Por Bárbara Arisi
Imagem capturada do Facebook |
A Funai costuma se congratular por realizar uma política indigenista inovadora, propagandeada como sendo única no mundo, destinada a proteger os povos indígenas que vivem em isolamento (ou isolamento voluntário como o movimento indígena prefere referi-los).
A verdade é, porém, que essa política não tem sido efetiva para proteger os “isolados”. Mas tem sido eficaz em ignorá-los e jogar o problema de sua sobrevivência e autonomia para debaixo do tapete.
Os povos indígenas que vivem em isolamento estão em situação de extrema vulnerabilidade e risco, numa floresta que vem sendo devastada por grandes projetos financiados com dinheiro público.
No caso do Vale do Javari, no Amazonas, isso ocorre tanto no lado brasileiro, quanto no peruano da fronteira, além da exposição de ambos a incursões do narcotráfico. Os governos dos dois países não têm políticas de defesa dos interesses indígenas, embora sejam considerados “de esquerda”.
O governo brasileiro tem apenas promovido, de forma assistencialista, mais dependência por parte dos povos indígenas em relação ao Estado. Além disso, os governos de Dilma Rousseff e de Evo Morales, na Bolívia, investem no que vendem como “desenvolvimento” da região às custas da extração de madeira e petróleo, o que vem causando desmatamento, especialmente acelerado no Peru de Ollanta Humala.
No Vale do Javari, rio que divide Peru e Brasil, está localizada a segunda maior terra indígena brasileira, com 8,5 milhões de hectares, próxima à tríplice fronteira entre Brasil, Peru e Colômbia.
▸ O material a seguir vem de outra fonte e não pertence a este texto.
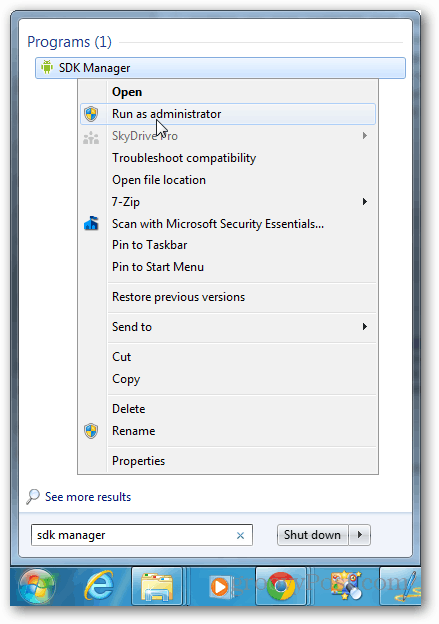Clear the search box with the X
Image resolution: width=439 pixels, height=624 pixels.
(240, 536)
Trata-se de uma vasta área de floresta bastante preservada onde vivem cerca de 5.750 índios que têm contato com os demais brasileiros e também onde se encontra a maior população de índios considerados “isolados” do mundo.
Nesse cenário de extrema beleza natural – onde foram gravados diversos documentários para canais internacionais como National Geographic e BBC – vem sendo travada uma guerra entre dois povos que possuem uma longa história em comum: os Matis e os Korubo.
Ambos os povos são conhecidos internacionalmente e popularizados, graças aos diversos filmes e reportagens feitos a seu respeito.
Os Matis mantém contato com o governo brasileiro desde 1976, quando a Funai auxiliou a Petrobrás a realizar perfurações para avaliar a existência (ou não) de petróleo na região. A frente de atração na época foi de tal forma improvisada que sequer o motor do peque-peque funcionava. Nessa ocasião, estima-se que dois terços da população matis tenha morrido como decorrência do contato.
Em 1996, os Matis aceitaram participar de outra frente de atração, dessa vez destinada a contatar os índios Korubo que viviam próximos ao local onde a Funai planejava instalar um frente de vigilância da terra indígena na confluência dos rios Ituí e Itacoaí, para evitar invasão de caçadores e madeireiros.
Hoje, os Matis e outros povos indígenas trabalham em situação de penúria administrativa de recursos e precariedade, junto a outros servidores do governo brasileiro, nessa frente de proteção, onde também é realizado o atendimento de saúde para o pequeno grupo de índios Korubo contatado em 1996.
O ano de 2016 começou intenso no Vale do Javari. Nessa última semana, o movimento indígena ocupou a sede da Funai no município de Atalaia do Norte e exigiu a renúncia do responsável local, a fim de conseguir o diálogo entre o órgão federal e os índios.
Como é costume, os servidores que estão na ponta do atendimento sofrem as consequências de uma política pública mal planejada e gerida a partir de Brasília, distante das bases.
Os índios Matis querem ser ouvidos pela Funai, sobretudo porque dois homens de seu povo foram mortos pelos isolados em dezembro de 2014, possivelmente ocasionando a morte de outros tantos Korubo que ainda viviam em isolamento.
É hora da política de ignorar os índios voltar a ser aquilo que foi conquistado pelos sertanistas e servidores da Funai em 1987. Uma política que não ignora os índios, mas protege os povos em isolamento. Os Matis querem participar das decisões sobre os vizinhos Korubo, de quem são também parentes.
O movimento indígena pede agora que exista um diálogo efetivo dos servidores de Brasília e das coordenações locais com o movimento indígena. O diálogo parece ser o primeiro passo para o fim de uma política de “índios ignorados”.